00:37 j'aimerais vous raconter une anecdote
00:39 qui m'est arrivée cet été, en famille.
00:41 Une discussion politique qui a dérapé,
00:43 comme souvent dans ce cadre-là,
00:45 le sujet, les émeutes qui ont eu lieu en juin dernier.
00:48 Alors d'un côté, il y avait ceux qui soudenaient
00:50 qu'il s'agissait des prémices d'une révolution.
00:53 De l'autre, ceux qui ont écarté cette éventualité
00:55 d'un revers de la main,
00:57 réduisant ça à du pur désordre.
00:59 Le point "révolution française" a donc été atteint
01:03 très rapidement.
01:04 Comment expliquez-vous, Ludivine Bantini,
01:06 qu'on en vienne souvent, pour ne pas dire toujours,
01:08 à ce point de l'histoire dès qu'on parle politique en famille ?

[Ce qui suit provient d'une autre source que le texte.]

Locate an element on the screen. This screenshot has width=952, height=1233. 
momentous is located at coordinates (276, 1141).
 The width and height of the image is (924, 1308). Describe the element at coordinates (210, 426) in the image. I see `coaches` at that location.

01:12 Parce que la révolution française est évidemment
01:15 un événement matriciel,
01:17 auquel on doit énormément en termes de droits,
01:19 de liberté, d'émancipation, de justice,
01:23 mais dont on retient, malheureusement à mon avis,
01:25 trop souvent la dimension de violence,
01:29 et en particulier de violence en révolution,
01:31 parce qu'il ne s'agit pas seulement de violence révolutionnaire.
01:33 Donc je compatis évidemment face à ce qui vous est arrivé,
01:36 bien sûr, sur la question tout simplement des rébellions,
01:41 des révoltes dans les quartiers populaires.
01:44 Évidemment, ce n'est absolument pas comparable
01:46 avec les mouvements révolutionnaires
01:47 que l'on a pu connaître, mais en revanche,
01:50 oui, qu'il y ait une aspiration à la dignité,
01:52 à la reconnaissance et à la justice,
01:53 ça me paraît évident.
01:55 - Comment vous expliquez, Ludivine Montigny,
01:57 ce paradoxe entre le fait de parler tout le temps
02:00 de révolution, d'en appeler tout le temps à ça,
02:02 de vouloir tout le temps le comparer,
02:03 de se poser tout le temps la question de
02:05 « S'agit-il d'une révolution ?
02:06 Est-ce qu'on va revivre la révolution de 1789 ? »
02:09 tout en disant « Mais non, ce n'est pas possible,
02:11 c'était une autre époque,
02:13 il y avait un soulèvement de tous et de toutes ».
02:16 Est-ce que vous comprenez comment on peut dépasser ça ?
02:19 Cet appel à la révolution,
02:20 et en même temps cette idée que ce serait impossible ?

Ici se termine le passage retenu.